Arlington staffers will be sending car-free teams into the community beginning this summer to teach locals about the tool. But the basic CarFreeAtoZ site might be a hard sell for someone who isn’t already interested in making the shift to an alternative mode. Research shows that people are pretty dead set in their commuting ways—to the point where they can’t be considered choices so much as reflexes.

There are certain periods when people do seem most vulnerable to a travel mode shift: during major life events, such as moving to a new home or getting a new job. It’s these moments when CarFreeAtoZ can be especially useful, says Conveyal’s David Emory. He foresees new Arlington residents receiving a welcome-to-the-neighborhood packet that includes a CarFreeAtoZ URL pre-populated with the person’s address—a well-timed nudge toward a car-free option.

“You're definitely more likely to reassess your behavior when given a trigger like that, as opposed to just doing it out of the blue,” he says. “It's a combination of targeting people at the right times, articulating the benefits in a compelling way, and giving employers and organizations—even housing communities—a way to incentivize that change.”

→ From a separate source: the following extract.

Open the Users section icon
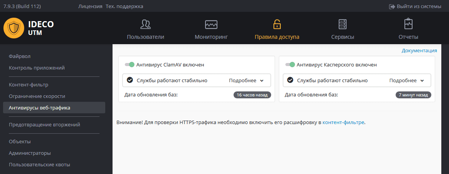 click(x=145, y=25)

Businesses can even use it to relocate.

The current CarFreeAtoZ site is tailored toward individual commuters. But Conveyal says it’s working on back-end components that can help employers make transit-friendly workplace locations. Take Marriott, which recently announced that it wanted to leave its car-centric suburban Bethesda headquarters because “it’s essential we be accessible to Metro,” as chief executive Arne M. Sorenson told the Washington Post, largely to become a workplace that’s attractive to Millennials: “… I think as with many other things our younger folks are more inclined to be Metro-accessible and more urban. That doesn’t necessarily mean we will move to downtown Washington, but we will move someplace.”

Using the types of tools that Conveyal is developing on a wider scale, Emory mapped out some possible transit-friendly relocation options for Marriott. The map below show’s the company’s possible “transit shed”—areas its current 2,000 employees can reach by walking and public transportation alone. The darker the shade of green, the shorter the travel time. In the darkest spots, up to 40 percent can make the trip via transit, up from 10 percent today.

commuting dc 3

And if Marriott were to consider its transit shed beyond the current workforce, to all potential workers in the metro D.C. area, the car-free possibilities become even greater:

commuting dc 4

Emory says these efforts build on emerging evidence showing the business benefits of locating near good public transportation. And the more involved a company gets with these tools, the more car-free options will materialize. Emory envisions a scenario where Conveyal can run an analysis of an employee database and recommend carpools based on employee addresses. It can also provide employers with metrics to track how much car-free decisions save them on parking costs.

For now, says Emory, the based CarFreeAtoZ interface likely won’t change, even as the employer-centric tools develop. The program partners are currently looking to expand into other cities in Virginia, and Emory says they’d like to have a national impact eventually. Because the tool is an open-source project, any city or transportation agency can build on the work already being done—perhaps as part of a broad government effort to reduce drive-alone commuting.

“The tool's got very powerful planning aspects,” says Hamilton. “A transit agency could use it, a planning agency could use it, and a company could use it to help them make decisions.”